§ WHAT NEEDS TO BE DONE: Present an exact copy of each line below.

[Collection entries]
####################
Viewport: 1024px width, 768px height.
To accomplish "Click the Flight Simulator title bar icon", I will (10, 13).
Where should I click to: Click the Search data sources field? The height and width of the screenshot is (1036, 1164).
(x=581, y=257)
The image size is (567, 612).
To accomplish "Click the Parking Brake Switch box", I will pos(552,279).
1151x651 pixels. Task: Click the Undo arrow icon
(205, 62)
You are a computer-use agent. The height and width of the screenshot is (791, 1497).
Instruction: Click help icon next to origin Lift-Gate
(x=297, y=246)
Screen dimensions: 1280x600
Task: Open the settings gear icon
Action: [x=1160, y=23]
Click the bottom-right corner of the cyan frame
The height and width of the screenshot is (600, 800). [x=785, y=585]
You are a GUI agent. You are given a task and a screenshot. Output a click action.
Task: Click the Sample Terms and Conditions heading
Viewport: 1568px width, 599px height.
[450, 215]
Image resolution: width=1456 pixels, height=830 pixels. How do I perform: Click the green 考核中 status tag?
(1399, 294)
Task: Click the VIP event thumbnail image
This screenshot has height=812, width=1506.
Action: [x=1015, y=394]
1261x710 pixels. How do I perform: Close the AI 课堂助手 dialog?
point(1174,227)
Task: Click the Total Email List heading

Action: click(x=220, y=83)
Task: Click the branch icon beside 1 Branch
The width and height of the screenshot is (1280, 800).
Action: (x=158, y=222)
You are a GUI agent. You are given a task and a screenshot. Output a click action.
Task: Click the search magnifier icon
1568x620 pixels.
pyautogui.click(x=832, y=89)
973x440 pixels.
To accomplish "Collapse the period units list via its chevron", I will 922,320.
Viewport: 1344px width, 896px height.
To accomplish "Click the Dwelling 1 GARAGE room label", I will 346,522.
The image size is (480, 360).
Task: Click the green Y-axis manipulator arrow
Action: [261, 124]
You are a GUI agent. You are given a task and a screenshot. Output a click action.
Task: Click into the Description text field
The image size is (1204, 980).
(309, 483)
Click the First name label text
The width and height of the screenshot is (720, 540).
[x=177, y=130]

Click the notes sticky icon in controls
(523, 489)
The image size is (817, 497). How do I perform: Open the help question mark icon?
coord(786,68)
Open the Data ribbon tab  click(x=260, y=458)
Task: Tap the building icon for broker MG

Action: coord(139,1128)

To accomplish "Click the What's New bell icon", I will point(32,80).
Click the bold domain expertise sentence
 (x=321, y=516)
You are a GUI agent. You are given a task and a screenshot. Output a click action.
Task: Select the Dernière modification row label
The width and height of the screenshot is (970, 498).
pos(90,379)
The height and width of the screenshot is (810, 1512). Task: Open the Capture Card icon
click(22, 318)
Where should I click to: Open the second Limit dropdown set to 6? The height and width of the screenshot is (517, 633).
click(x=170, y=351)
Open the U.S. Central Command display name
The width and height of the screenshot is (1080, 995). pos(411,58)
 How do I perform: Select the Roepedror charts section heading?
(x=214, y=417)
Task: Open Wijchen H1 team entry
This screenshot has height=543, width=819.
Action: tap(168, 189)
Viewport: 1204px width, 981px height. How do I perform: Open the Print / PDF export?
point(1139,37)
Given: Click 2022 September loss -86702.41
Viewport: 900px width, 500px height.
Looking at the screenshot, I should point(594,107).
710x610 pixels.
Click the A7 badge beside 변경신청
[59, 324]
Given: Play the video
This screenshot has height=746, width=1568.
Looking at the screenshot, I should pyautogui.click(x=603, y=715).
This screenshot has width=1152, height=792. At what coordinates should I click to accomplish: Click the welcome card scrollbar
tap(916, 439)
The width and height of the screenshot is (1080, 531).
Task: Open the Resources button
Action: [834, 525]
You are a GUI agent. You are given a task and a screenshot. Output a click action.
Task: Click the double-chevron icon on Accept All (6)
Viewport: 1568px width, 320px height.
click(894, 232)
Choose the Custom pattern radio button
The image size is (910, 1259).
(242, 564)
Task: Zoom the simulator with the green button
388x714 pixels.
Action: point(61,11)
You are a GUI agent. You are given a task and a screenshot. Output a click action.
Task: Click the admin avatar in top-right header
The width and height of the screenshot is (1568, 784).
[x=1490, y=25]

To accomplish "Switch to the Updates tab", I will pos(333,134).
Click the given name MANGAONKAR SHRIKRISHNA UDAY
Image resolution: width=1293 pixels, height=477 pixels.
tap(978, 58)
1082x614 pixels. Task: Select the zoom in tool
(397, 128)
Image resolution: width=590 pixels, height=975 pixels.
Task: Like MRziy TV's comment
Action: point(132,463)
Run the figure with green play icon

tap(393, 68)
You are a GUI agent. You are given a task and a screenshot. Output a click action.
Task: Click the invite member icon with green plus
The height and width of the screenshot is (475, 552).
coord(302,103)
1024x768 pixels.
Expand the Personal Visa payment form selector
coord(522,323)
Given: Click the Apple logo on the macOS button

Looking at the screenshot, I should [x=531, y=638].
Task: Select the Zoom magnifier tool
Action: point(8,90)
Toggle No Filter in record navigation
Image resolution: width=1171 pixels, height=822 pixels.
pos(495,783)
####################
§ RESPONSE TO THIS TASK:
Viewport: 1024px width, 768px height.
To accomplish "Click the Flight Simulator title bar icon", I will (10, 13).
Where should I click to: Click the Search data sources field? The height and width of the screenshot is (1036, 1164).
(x=581, y=257)
The image size is (567, 612).
To accomplish "Click the Parking Brake Switch box", I will pos(552,279).
1151x651 pixels. Task: Click the Undo arrow icon
(205, 62)
You are a computer-use agent. The height and width of the screenshot is (791, 1497).
Instruction: Click help icon next to origin Lift-Gate
(x=297, y=246)
Screen dimensions: 1280x600
Task: Open the settings gear icon
Action: [x=1160, y=23]
Click the bottom-right corner of the cyan frame
The height and width of the screenshot is (600, 800). [x=785, y=585]
You are a GUI agent. You are given a task and a screenshot. Output a click action.
Task: Click the Sample Terms and Conditions heading
Viewport: 1568px width, 599px height.
[450, 215]
Image resolution: width=1456 pixels, height=830 pixels. How do I perform: Click the green 考核中 status tag?
(1399, 294)
Task: Click the VIP event thumbnail image
This screenshot has height=812, width=1506.
Action: [x=1015, y=394]
1261x710 pixels. How do I perform: Close the AI 课堂助手 dialog?
point(1174,227)
Task: Click the Total Email List heading

Action: click(x=220, y=83)
Task: Click the branch icon beside 1 Branch
The width and height of the screenshot is (1280, 800).
Action: (x=158, y=222)
You are a GUI agent. You are given a task and a screenshot. Output a click action.
Task: Click the search magnifier icon
1568x620 pixels.
pyautogui.click(x=832, y=89)
973x440 pixels.
To accomplish "Collapse the period units list via its chevron", I will 922,320.
Viewport: 1344px width, 896px height.
To accomplish "Click the Dwelling 1 GARAGE room label", I will 346,522.
The image size is (480, 360).
Task: Click the green Y-axis manipulator arrow
Action: [261, 124]
You are a GUI agent. You are given a task and a screenshot. Output a click action.
Task: Click into the Description text field
The image size is (1204, 980).
(309, 483)
Click the First name label text
The width and height of the screenshot is (720, 540).
[x=177, y=130]

Click the notes sticky icon in controls
(523, 489)
The image size is (817, 497). How do I perform: Open the help question mark icon?
coord(786,68)
Open the Data ribbon tab  click(x=260, y=458)
Task: Tap the building icon for broker MG

Action: coord(139,1128)

To accomplish "Click the What's New bell icon", I will point(32,80).
Click the bold domain expertise sentence
 (x=321, y=516)
You are a GUI agent. You are given a task and a screenshot. Output a click action.
Task: Select the Dernière modification row label
The width and height of the screenshot is (970, 498).
pos(90,379)
The height and width of the screenshot is (810, 1512). Task: Open the Capture Card icon
click(22, 318)
Where should I click to: Open the second Limit dropdown set to 6? The height and width of the screenshot is (517, 633).
click(x=170, y=351)
Open the U.S. Central Command display name
The width and height of the screenshot is (1080, 995). pos(411,58)
 How do I perform: Select the Roepedror charts section heading?
(x=214, y=417)
Task: Open Wijchen H1 team entry
This screenshot has height=543, width=819.
Action: tap(168, 189)
Viewport: 1204px width, 981px height. How do I perform: Open the Print / PDF export?
point(1139,37)
Given: Click 2022 September loss -86702.41
Viewport: 900px width, 500px height.
Looking at the screenshot, I should point(594,107).
710x610 pixels.
Click the A7 badge beside 변경신청
[59, 324]
Given: Play the video
This screenshot has height=746, width=1568.
Looking at the screenshot, I should pyautogui.click(x=603, y=715).
This screenshot has width=1152, height=792. At what coordinates should I click to accomplish: Click the welcome card scrollbar
tap(916, 439)
The width and height of the screenshot is (1080, 531).
Task: Open the Resources button
Action: [834, 525]
You are a GUI agent. You are given a task and a screenshot. Output a click action.
Task: Click the double-chevron icon on Accept All (6)
Viewport: 1568px width, 320px height.
click(894, 232)
Choose the Custom pattern radio button
The image size is (910, 1259).
(242, 564)
Task: Zoom the simulator with the green button
388x714 pixels.
Action: point(61,11)
You are a GUI agent. You are given a task and a screenshot. Output a click action.
Task: Click the admin avatar in top-right header
The width and height of the screenshot is (1568, 784).
[x=1490, y=25]

To accomplish "Switch to the Updates tab", I will pos(333,134).
Click the given name MANGAONKAR SHRIKRISHNA UDAY
Image resolution: width=1293 pixels, height=477 pixels.
tap(978, 58)
1082x614 pixels. Task: Select the zoom in tool
(397, 128)
Image resolution: width=590 pixels, height=975 pixels.
Task: Like MRziy TV's comment
Action: point(132,463)
Run the figure with green play icon

tap(393, 68)
You are a GUI agent. You are given a task and a screenshot. Output a click action.
Task: Click the invite member icon with green plus
The height and width of the screenshot is (475, 552).
coord(302,103)
1024x768 pixels.
Expand the Personal Visa payment form selector
coord(522,323)
Given: Click the Apple logo on the macOS button

Looking at the screenshot, I should [x=531, y=638].
Task: Select the Zoom magnifier tool
Action: point(8,90)
Toggle No Filter in record navigation
Image resolution: width=1171 pixels, height=822 pixels.
pos(495,783)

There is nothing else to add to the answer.